Flow2GAN

This repo is the official implementation of "Flow2GAN: Hybrid Flow Matching and GAN with Multi-Resolution Network for Few-step High-Fidelity Audio Generation". Flow2GAN enables high-fidelity audio generation from Mel-spectrograms or discrete audio tokens with efficient few-step (even one-step) inference.

Overreview

Existing dominant methods for audio generation include Generative Adversarial Networks (GANs) and diffusion-based methods like Flow Matching. GANs suffer from slow convergence and potential mode collapse during training, while diffusion methods require multi-step inference that introduces considerable computational overhead. In this work, we introduce Flow2GAN, a two-stage framework that combines Flow Matching training for learning generative capabilities with GAN fine-tuning for efficient few-step inference. Specifically, given audio's unique properties, we first improve Flow Matching for audio modeling through: 1) reformulating the objective as endpoint estimation, avoiding velocity estimation difficulties when involving empty regions; 2) applying spectral energy-based loss scaling to emphasize perceptually salient quieter regions.

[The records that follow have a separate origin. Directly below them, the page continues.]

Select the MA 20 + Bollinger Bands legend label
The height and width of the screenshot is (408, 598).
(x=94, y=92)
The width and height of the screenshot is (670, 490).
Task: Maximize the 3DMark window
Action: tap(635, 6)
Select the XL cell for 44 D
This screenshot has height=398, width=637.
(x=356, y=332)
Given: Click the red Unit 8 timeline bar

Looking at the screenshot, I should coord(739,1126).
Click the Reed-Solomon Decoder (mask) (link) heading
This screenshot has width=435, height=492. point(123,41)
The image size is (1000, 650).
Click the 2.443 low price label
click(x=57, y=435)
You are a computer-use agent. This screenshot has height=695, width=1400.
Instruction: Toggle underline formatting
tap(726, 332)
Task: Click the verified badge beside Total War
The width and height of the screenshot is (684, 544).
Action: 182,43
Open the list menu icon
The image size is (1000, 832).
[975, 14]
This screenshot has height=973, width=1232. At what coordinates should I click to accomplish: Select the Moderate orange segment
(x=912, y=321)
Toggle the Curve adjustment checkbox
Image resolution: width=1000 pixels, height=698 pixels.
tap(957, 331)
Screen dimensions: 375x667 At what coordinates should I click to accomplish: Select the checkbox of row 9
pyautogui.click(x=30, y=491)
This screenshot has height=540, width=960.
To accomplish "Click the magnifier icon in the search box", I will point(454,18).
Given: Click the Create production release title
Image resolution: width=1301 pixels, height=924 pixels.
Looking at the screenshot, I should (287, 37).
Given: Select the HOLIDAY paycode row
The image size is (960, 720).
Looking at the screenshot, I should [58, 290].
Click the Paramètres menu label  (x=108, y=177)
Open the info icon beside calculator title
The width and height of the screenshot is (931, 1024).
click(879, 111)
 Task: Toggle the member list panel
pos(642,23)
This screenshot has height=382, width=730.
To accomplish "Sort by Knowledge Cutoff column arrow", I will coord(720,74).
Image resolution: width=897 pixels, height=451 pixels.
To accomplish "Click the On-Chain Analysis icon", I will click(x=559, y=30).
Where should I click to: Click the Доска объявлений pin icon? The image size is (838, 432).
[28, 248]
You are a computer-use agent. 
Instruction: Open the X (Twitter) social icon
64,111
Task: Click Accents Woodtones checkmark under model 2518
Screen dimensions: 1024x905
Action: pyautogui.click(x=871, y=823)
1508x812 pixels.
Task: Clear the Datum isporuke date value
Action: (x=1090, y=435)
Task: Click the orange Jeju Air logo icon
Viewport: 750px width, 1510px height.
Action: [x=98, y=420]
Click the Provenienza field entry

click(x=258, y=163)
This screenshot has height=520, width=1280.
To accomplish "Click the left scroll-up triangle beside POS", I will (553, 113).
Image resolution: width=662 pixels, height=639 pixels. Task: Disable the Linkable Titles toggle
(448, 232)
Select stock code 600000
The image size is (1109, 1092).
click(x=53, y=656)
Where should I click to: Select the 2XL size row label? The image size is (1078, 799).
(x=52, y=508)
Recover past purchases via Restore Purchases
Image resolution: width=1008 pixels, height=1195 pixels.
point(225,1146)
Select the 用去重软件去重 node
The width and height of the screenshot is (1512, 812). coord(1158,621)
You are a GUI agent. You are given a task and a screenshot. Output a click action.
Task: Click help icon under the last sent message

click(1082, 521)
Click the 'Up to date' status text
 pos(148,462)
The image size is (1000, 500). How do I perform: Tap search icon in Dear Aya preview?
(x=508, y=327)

Building on these Flow Matching adaptations, we demonstrate that a further stage of lightweight GAN fine-tuning enables us to obtain one-step generator that produces high-quality audio. In addition, we develop a multi-branch network architecture that processes Fourier coefficients at different time-frequency resolutions, which improves the modeling capabilities compared to prior single-resolution designs. Experimental results indicate that our Flow2GAN delivers high-fidelity audio generation from Mel-spectrograms or discrete audio tokens, achieving better quality-efficiency trade-offs than existing state-of-the-art GAN-based and Flow Matching-based methods.

Overall framework

Mel-conditioned results comparison on LibriTTS test-set

Speed comparison (batch size = 16, length = 1s)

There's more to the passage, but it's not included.